Thanks for the info. I was hoping it’s was something new and that it did shrink the file size. I already have Photolab 5 Elite, and I’ve been using it with LR already by creating temp DNGs that I use to edit in LR. Once the job is done, I keep the raw files and delete the DNG’s.

Jacques Cornell's picture

Yeah, that's what I do. Send DNGs to LRC, export web- and print-rez JPEGs for delivery to my event clients, then go back after receipt of payment and delete the DNGs and move the project from my external SSD to my spinning-platter archive. I could just export the JPEGs directly from PL5, but LRC's smart output sharpening makes my web-rez images look crisper online.

EDWIN GENAUX's picture

Dxo and RAW 2 are great. The key difference between Topaz Denoise AI and Dxo Raw 2 is once an image processed in Dxo or Dxo RAW 2 is that if brought into PS/Lr or any other program it will see the lens used vs the TIFF from Topaz Denoise AI if brought into PS/LR you have no LC selection like you would have it just first in Lr. You can fully edit in Dxo also like you would in Lr. There are times you may want to edit in ON1 Photo RAW that may may not have your lens but Dxo may have it so you can do Dxo RAW then import Going from Lr to Dxo or ON1 PhotoRAW and back is nice. Lr as LC on even unchipped lenses you can select like the old Rokinon 14mm f/2.8 or say the Voigtlander 12mm 5.6 aspherical ultra wide heliar vm mount. Lens Correction is off subject but it is something needed in the beginning of PP'ing as well noise reduction that is why RAW 2 has that function.
Noise Correction and Lens Corrections have come a long way from C1 and using a white plastic square in front of a lens to get a LC but even NC was hard to come by.
All in All using Lr first to get a lens correction and some edits with the new masking then sending to Topaz Denoise and back and forth to Gigapixel and Sharpen is fast and easy.
The two images using Topaz Denoise over and over I was able to brighten the foreground vs very dark the first no flash was used the second the Voigtlander 10mm f/5.6 a 30s shot was very dark foreground.

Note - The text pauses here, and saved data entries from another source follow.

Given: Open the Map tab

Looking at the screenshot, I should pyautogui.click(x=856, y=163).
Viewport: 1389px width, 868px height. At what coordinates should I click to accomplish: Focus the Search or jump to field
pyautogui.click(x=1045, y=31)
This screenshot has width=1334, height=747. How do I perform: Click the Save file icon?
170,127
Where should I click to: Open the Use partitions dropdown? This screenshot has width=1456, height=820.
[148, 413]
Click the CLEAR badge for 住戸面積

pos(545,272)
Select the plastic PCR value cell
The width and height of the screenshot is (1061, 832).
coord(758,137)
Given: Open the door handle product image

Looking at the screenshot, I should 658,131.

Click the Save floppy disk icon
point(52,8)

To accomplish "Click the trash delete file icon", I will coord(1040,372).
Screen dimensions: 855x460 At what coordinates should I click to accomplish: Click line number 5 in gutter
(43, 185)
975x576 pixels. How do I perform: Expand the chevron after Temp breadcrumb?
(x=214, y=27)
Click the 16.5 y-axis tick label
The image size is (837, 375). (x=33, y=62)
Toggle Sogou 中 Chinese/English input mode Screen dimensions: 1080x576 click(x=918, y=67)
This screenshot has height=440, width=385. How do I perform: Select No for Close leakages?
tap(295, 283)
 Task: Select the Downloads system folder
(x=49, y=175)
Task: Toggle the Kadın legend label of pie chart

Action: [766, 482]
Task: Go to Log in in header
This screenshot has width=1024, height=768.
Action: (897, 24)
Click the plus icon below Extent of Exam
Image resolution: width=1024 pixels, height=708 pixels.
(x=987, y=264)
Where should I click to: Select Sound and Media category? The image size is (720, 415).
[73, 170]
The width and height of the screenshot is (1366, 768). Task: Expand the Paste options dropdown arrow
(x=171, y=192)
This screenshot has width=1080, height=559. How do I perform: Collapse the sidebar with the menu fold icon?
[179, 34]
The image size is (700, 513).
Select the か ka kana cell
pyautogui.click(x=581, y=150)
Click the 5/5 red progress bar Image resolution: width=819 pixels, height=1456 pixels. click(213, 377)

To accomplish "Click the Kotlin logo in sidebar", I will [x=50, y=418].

These were done some years ago when Topaze AI's came out. but you see you can have options. The last is why you also want LC is a 2015 image with the Rokinon 14mm f/2.8, not chipped, and no LC for a couple years had bad mustache distortion on the horizon, correction and noise redone this year.

Daniel Grossman's picture

Can someone tell me why, when I process an image with Pure Raw 2, I don't get a processed image but a blackout, just like a black screen. DxO support is not being very helpful.

Sterling Steves's picture

I also thought the upgrade pricing was out of line. I also purchased it originally for $80 or $90 and the difficulty in using it in my workflow was not what I expected. This new version is what the first version should have been. Integraion into LR is still not perfect. I export to PureRAW and it reimports the file for some reason after about 20 seconds after its done into a separate collection file where I have to drag it into the original collection I triggered it from.
This should have been a free upgrade or low cost one for early adopters of 1.0. They should also have a referral program link where I could get credit for making referrals to others with the product. I honestly haven't been openly talking about it much as I consider it a valuable tool in giving me an edge in my work. It performs almost miraculously at times in what it does.